Grâce à la politique matrimoniale, il consolida les frontières, étendit son influence sur la Syrie et maintint des relations avec le Mitanni, qui devinrent encore plus étroites après son arrivée au pouvoir à Tushratta, comme en témoignent les célèbres "lettres d'Amarna", documents décrivant les relations politiques de l'époque.
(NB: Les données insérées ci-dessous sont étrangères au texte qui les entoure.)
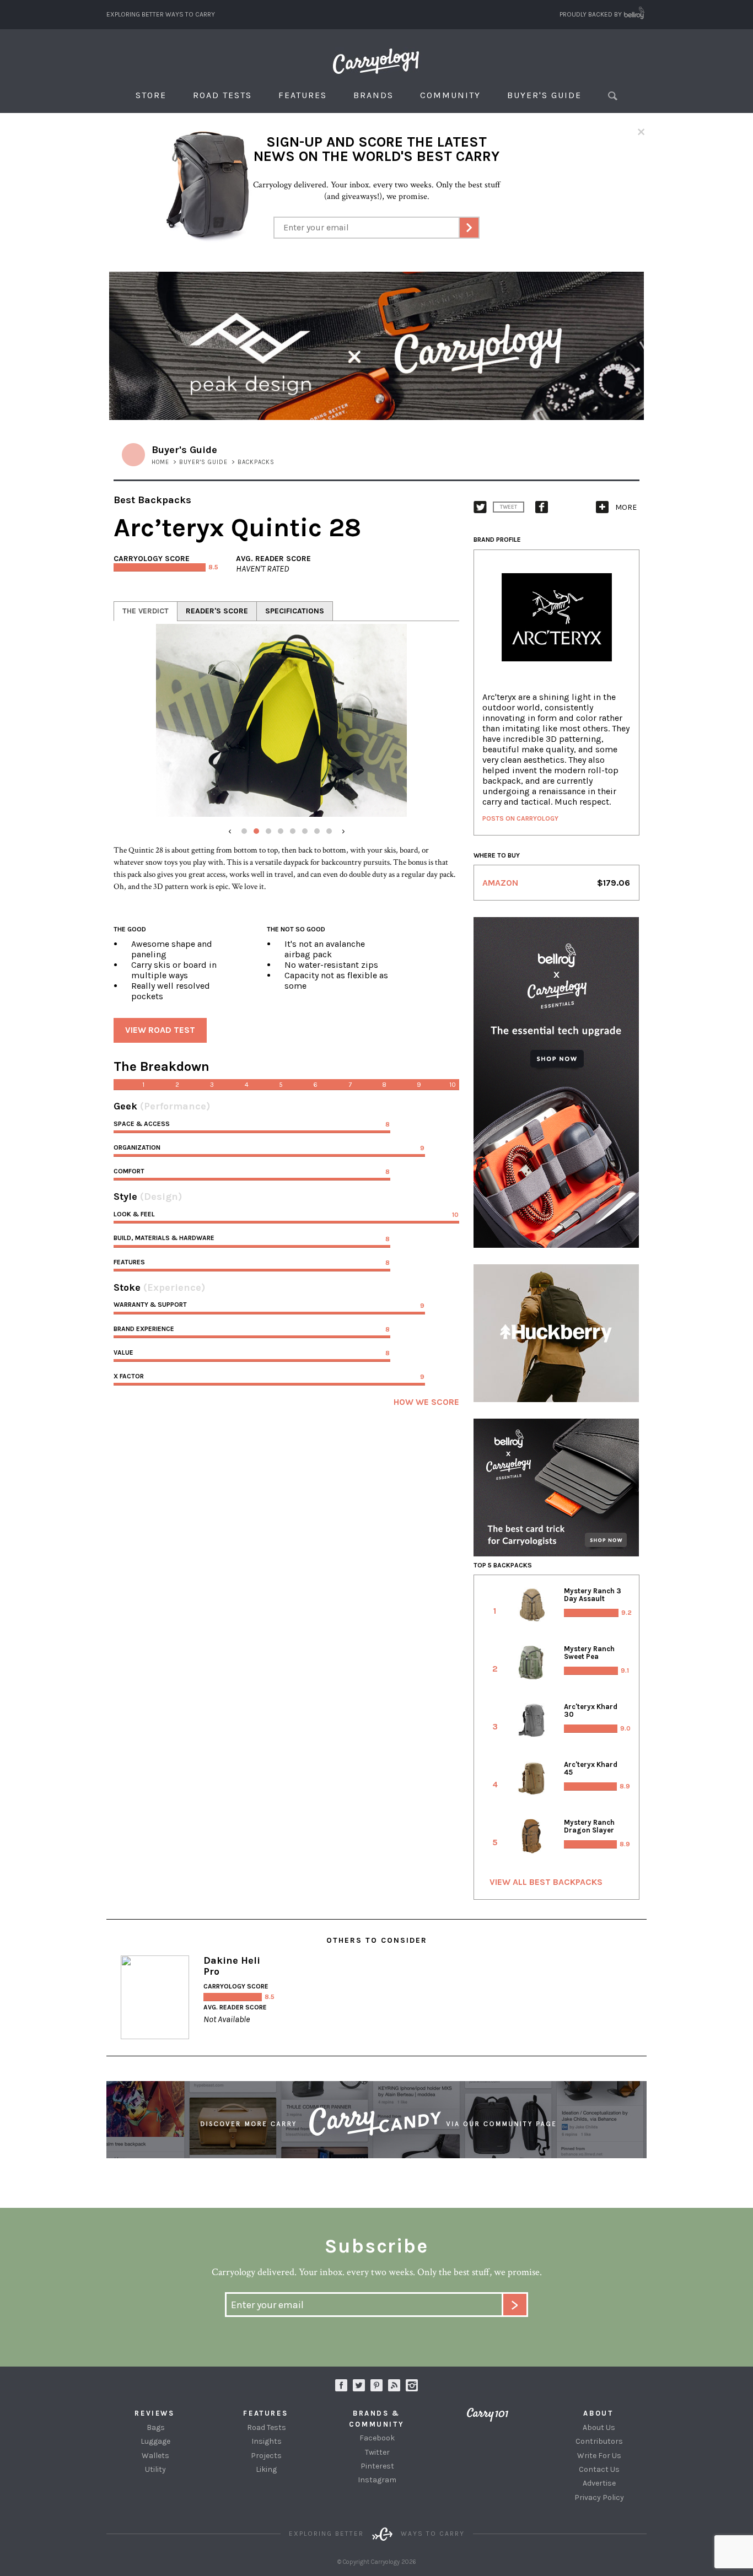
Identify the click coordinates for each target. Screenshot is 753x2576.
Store (151, 95)
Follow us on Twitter (359, 2385)
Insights (266, 2441)
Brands (373, 95)
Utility (155, 2469)
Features (302, 95)
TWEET (508, 507)
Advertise (599, 2483)
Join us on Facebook (341, 2385)
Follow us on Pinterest (376, 2385)
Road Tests (222, 95)
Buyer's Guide (544, 95)
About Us (599, 2427)
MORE (626, 507)
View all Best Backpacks (546, 1882)
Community (450, 95)
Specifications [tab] (294, 611)
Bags (156, 2427)
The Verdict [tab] (145, 611)
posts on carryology (520, 818)
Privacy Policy (599, 2497)
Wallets (155, 2455)
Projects (266, 2455)
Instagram (412, 2385)
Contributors (599, 2441)
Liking (266, 2469)
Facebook (377, 2438)
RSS (394, 2385)
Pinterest (377, 2466)
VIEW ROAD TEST (160, 1030)
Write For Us (599, 2455)
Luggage (155, 2441)
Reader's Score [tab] (217, 611)
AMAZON (500, 882)
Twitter (377, 2452)
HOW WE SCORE (426, 1402)
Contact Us (599, 2469)
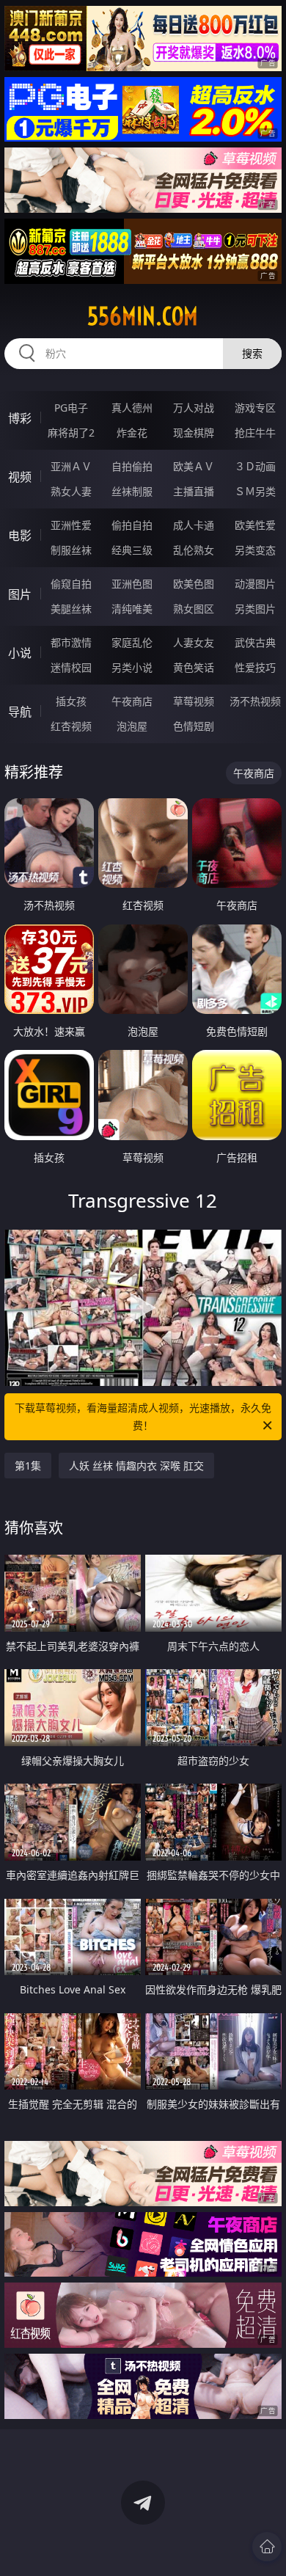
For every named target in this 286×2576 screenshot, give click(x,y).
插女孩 (71, 701)
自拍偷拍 (132, 466)
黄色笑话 (193, 667)
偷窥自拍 (71, 584)
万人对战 (193, 408)
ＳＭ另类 (255, 491)
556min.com (142, 316)
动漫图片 (255, 584)
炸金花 (132, 432)
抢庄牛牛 (255, 432)
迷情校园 (71, 667)
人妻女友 (193, 642)
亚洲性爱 (71, 525)
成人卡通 (193, 525)
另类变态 (255, 550)
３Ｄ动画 (255, 466)
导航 (20, 712)
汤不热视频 (255, 701)
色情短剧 (193, 726)
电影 (20, 536)
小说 (20, 653)
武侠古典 (255, 642)
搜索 (252, 353)
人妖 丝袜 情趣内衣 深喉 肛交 (136, 1466)
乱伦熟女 (193, 550)
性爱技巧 (255, 667)
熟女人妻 (71, 491)
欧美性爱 (255, 525)
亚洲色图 (132, 584)
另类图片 (255, 609)
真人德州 (132, 408)
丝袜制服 (132, 491)
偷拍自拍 (132, 525)
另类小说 (132, 667)
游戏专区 (255, 408)
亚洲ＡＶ (71, 466)
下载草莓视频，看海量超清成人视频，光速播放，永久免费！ (143, 1416)
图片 (20, 594)
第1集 (28, 1466)
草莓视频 (193, 701)
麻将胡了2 (71, 432)
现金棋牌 (193, 432)
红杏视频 (71, 726)
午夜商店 (132, 701)
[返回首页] (267, 2546)
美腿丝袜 (71, 609)
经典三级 (132, 550)
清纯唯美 (132, 609)
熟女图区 (193, 609)
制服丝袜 (71, 550)
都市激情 (71, 642)
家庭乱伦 (132, 642)
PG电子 (71, 408)
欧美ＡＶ (193, 466)
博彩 (20, 418)
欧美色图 (193, 584)
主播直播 (193, 491)
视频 (20, 477)
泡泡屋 (132, 726)
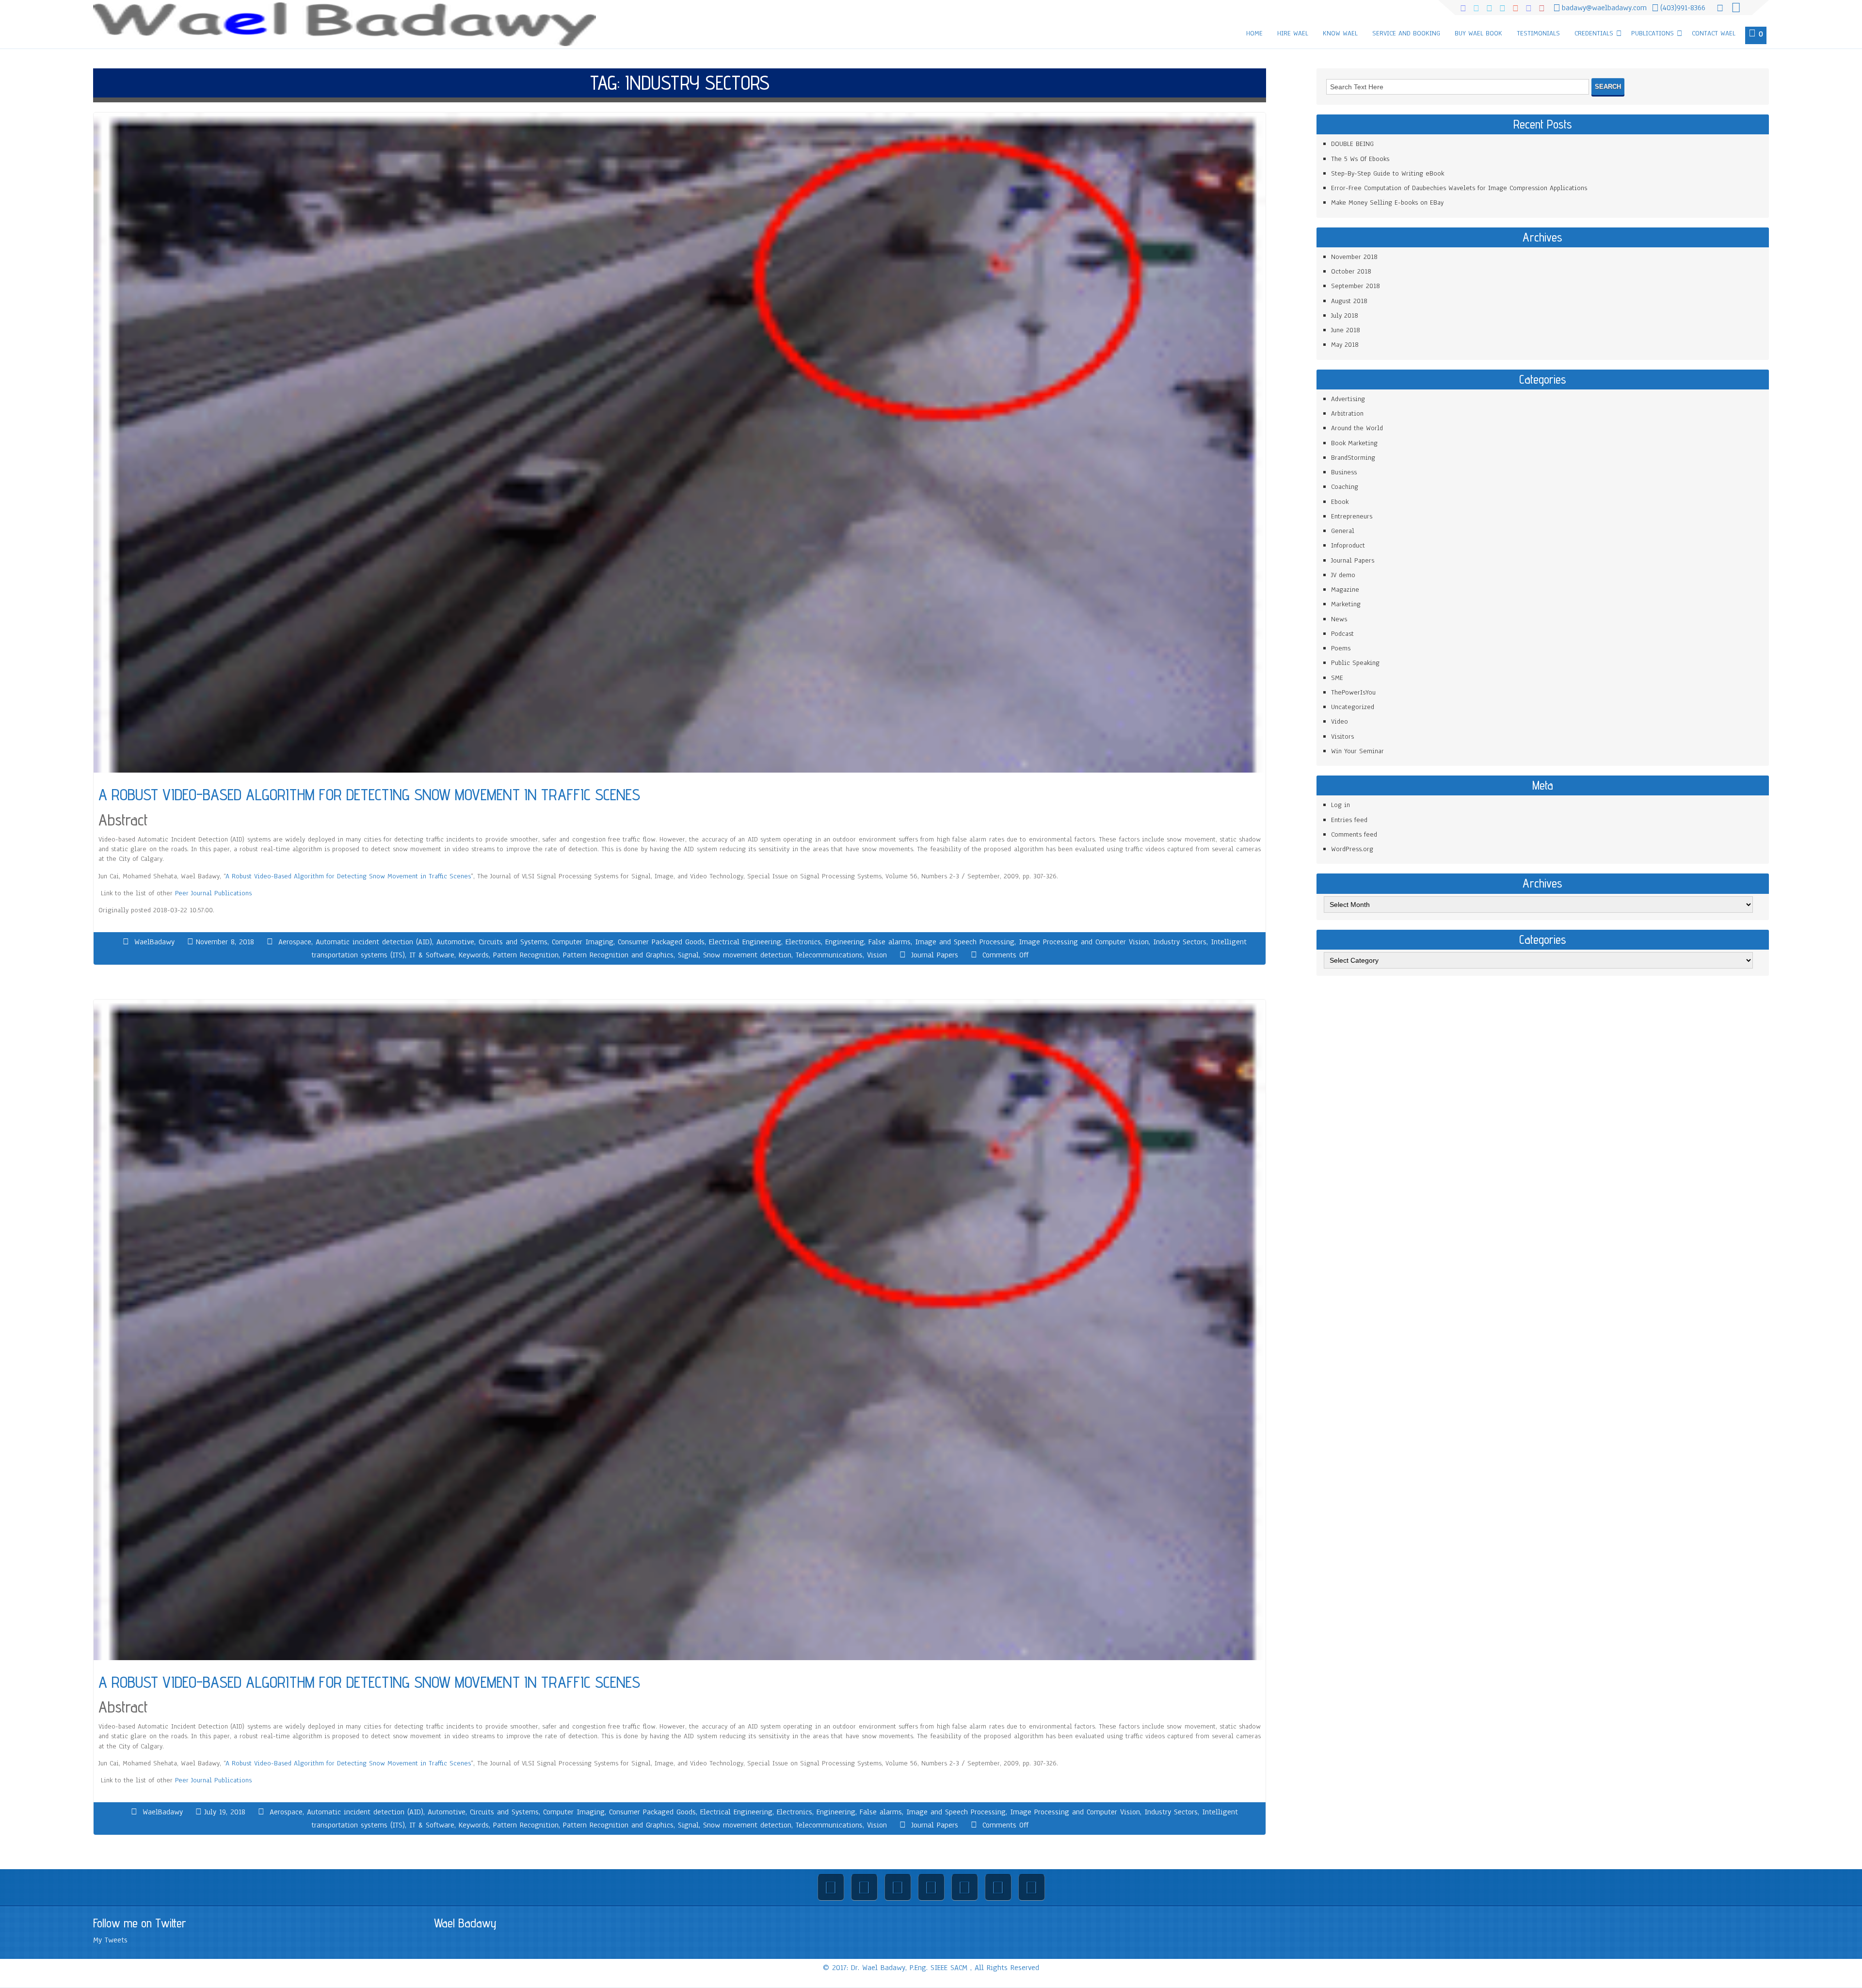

Tiyi a également entretenu des relations diplomatiques personnelles avec des dirigeants étrangers, comme on peut le déduire des inscriptions et de la correspondance susmentionnée, en particulier la lettre EA 26, dans laquelle Tushratta lui répond directement que, apparemment, elle souhaitait s'assurer que de bonnes relations entre leurs royaumes soient maintenues après la mort du pharaon : "Tu sais que j'ai toujours eu de l'amitié pour ton mari et que ton mari a toujours eu de l'amitié pour moi ... Vous êtes celui qui sait le mieux tout ce que nous nous sommes dit. Personne d'autre ne le sait."
La Grande Épouse Royale passait beaucoup de temps dans son palais, où elle disposait d'un complexe appelé "la Maison de la Reine", composé de services médicaux, d'entrepôts, de boutiques et d'ateliers d'orfèvres, de menuisiers, de boulangers, de brasseurs et même d'un trésor, géré par des majordomes dont Kherouef.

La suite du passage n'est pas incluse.